Researchers have uncovered stone tools in the Arabian peninsula that they say were made by modern humans about 125,000 years ago.

The tools were unearthed at the site of Jebel Faya in the United Arab Emirates, a team reports in the journal Science.

The results are controversial: genetic data strongly points to an exodus from Africa 60,000-70,000 years ago.

Simon Armitage, from Royal Holloway, University of London, Hans-Peter Uerpmann, from the University of Tuebingen, Germany, and colleagues, uncovered 125,000-year-old stone tools at Jebel Faya which resemble those found in East Africa at roughly the same time period.

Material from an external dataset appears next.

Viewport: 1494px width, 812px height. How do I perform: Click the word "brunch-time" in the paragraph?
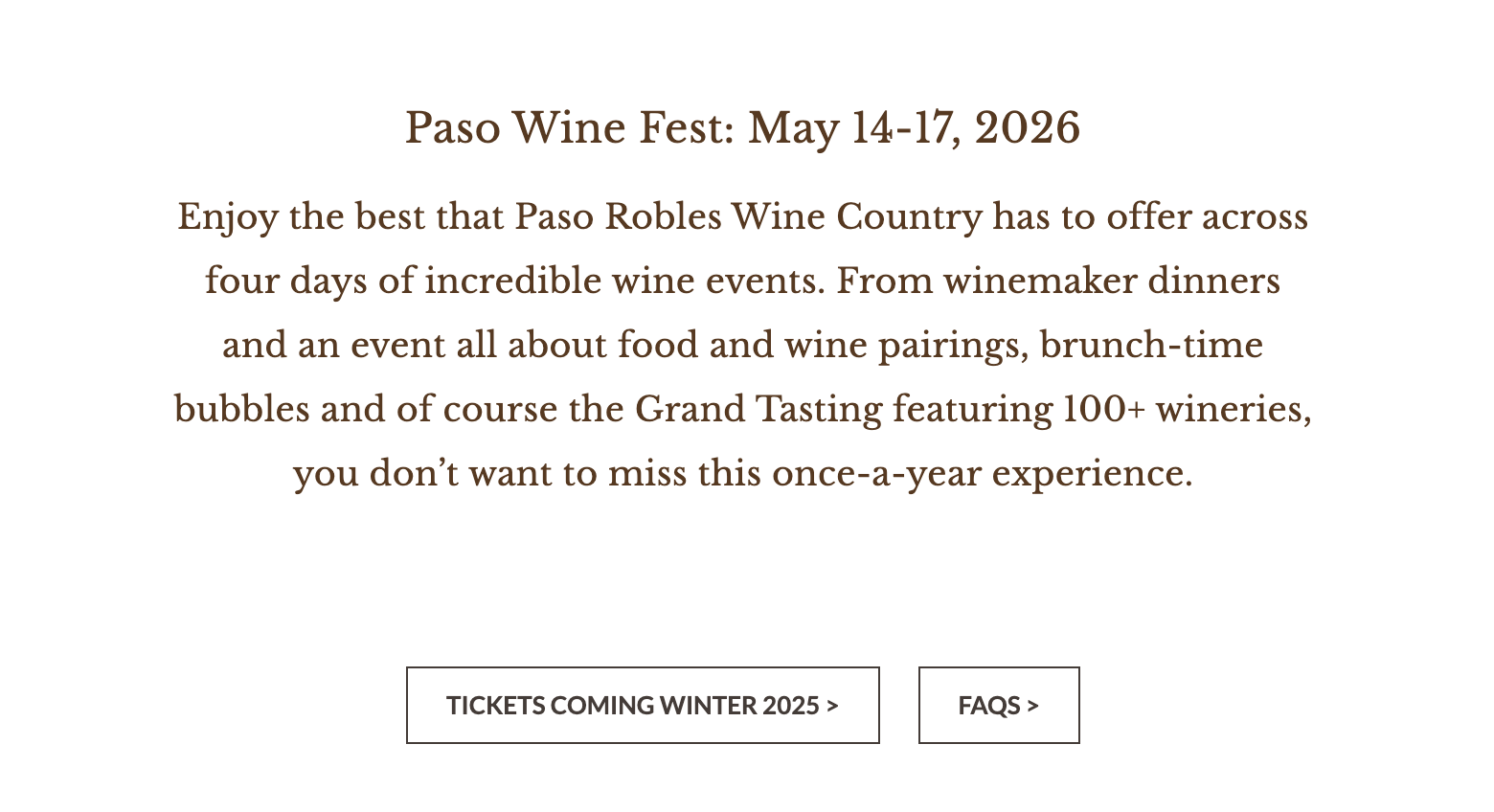coord(1151,346)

The authors of the study say the people who made the tools were newcomers in the area with origins on the other side of the Red Sea.

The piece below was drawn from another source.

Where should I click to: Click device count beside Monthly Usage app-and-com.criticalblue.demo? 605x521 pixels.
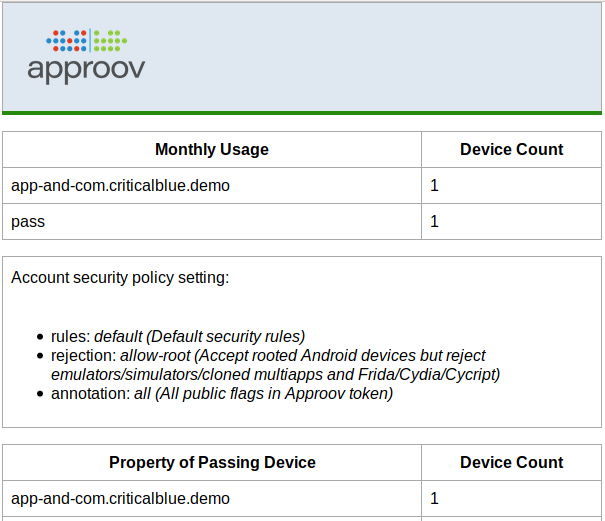tap(435, 186)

The researchers were able to date the tools using a light-based technique, which tells scientists when the stone artefacts were buried.

Genetics questioned

So-called anatomically modern humans are thought to have emerged somewhere in Africa some 200,000 years ago.

They later spread out, migrating to other continents where they displaced the indigenous human groups such as the Neanderthals in Europe and the Denisovans in Asia.

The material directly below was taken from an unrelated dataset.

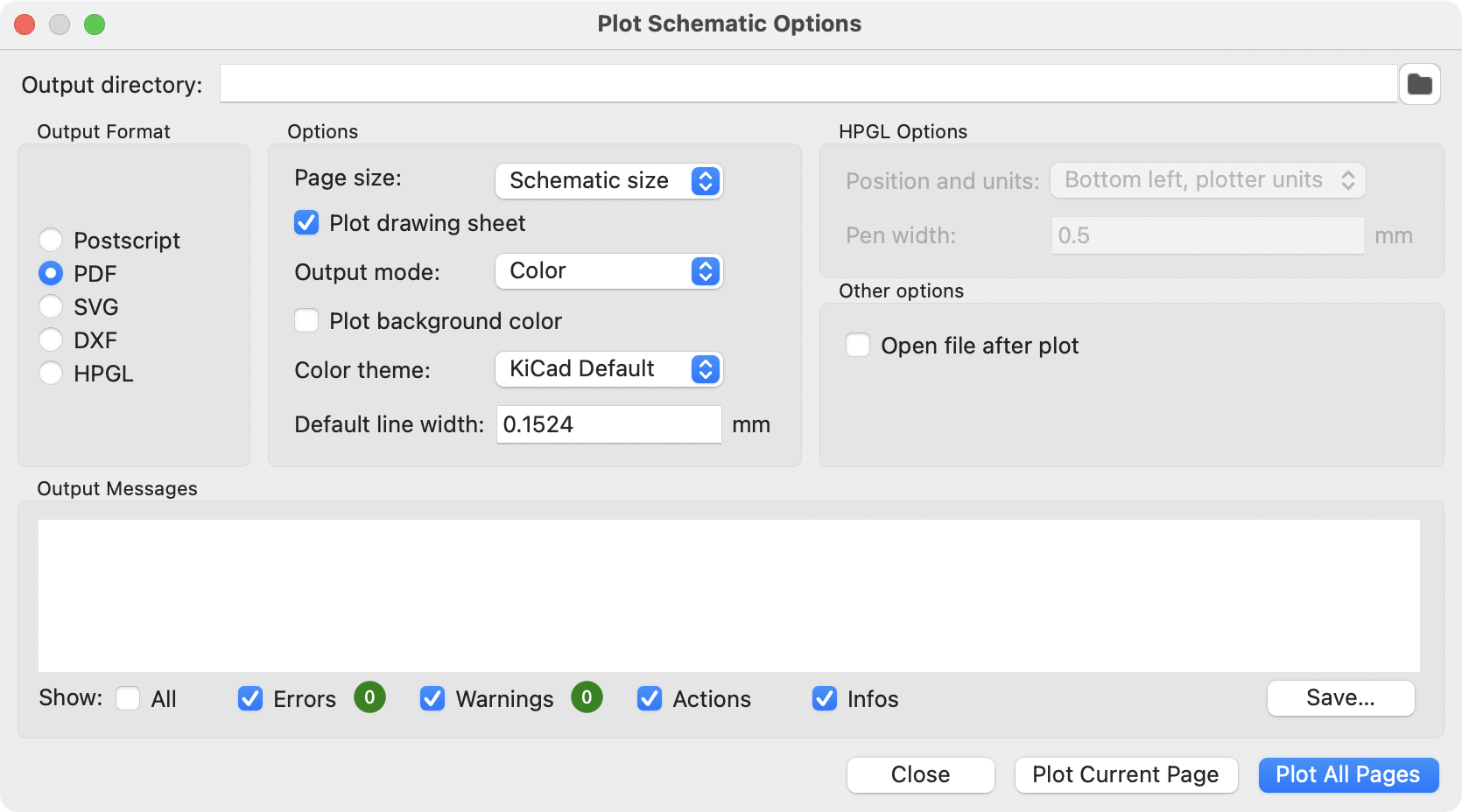
Task: Expand the Output mode dropdown
Action: point(608,271)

DNA from the cell's powerhouses - or mitochondria - can be used as a "clock" for reconstructing the timing of human migrations. This is because mitochondrial DNA (mtDNA) accumulates mutations, or changes, at a known rate.

Tools from Jebel Faya Researchers used a dating technique that relies on when the tools were buried

Studies of mtDNA had suggested a timing for the "Out of Africa" exodus of 60-70,000 years ago.

But scientists behind the latest study argue that the people who made tools at Jebel Faya 125,000 years ago are ancestral to humans living outside Africa today.

Professor Uerpmann said the estimates of time using genetic data were "very rough".

"The domestic dog was said to be 120,000 years old, and now it is 20,000. You can imagine how variable the genetic dating is," he explained.

Commenting on the findings, Professor Chris Stringer, a palaeoanthropologist at London's Natural History Museum, said: "This archaeological work by Armitage and colleagues provides important clues that early modern humans might have dispersed from Africa across Arabia, as far as the Straits of Hormuz, by 120,000 years ago.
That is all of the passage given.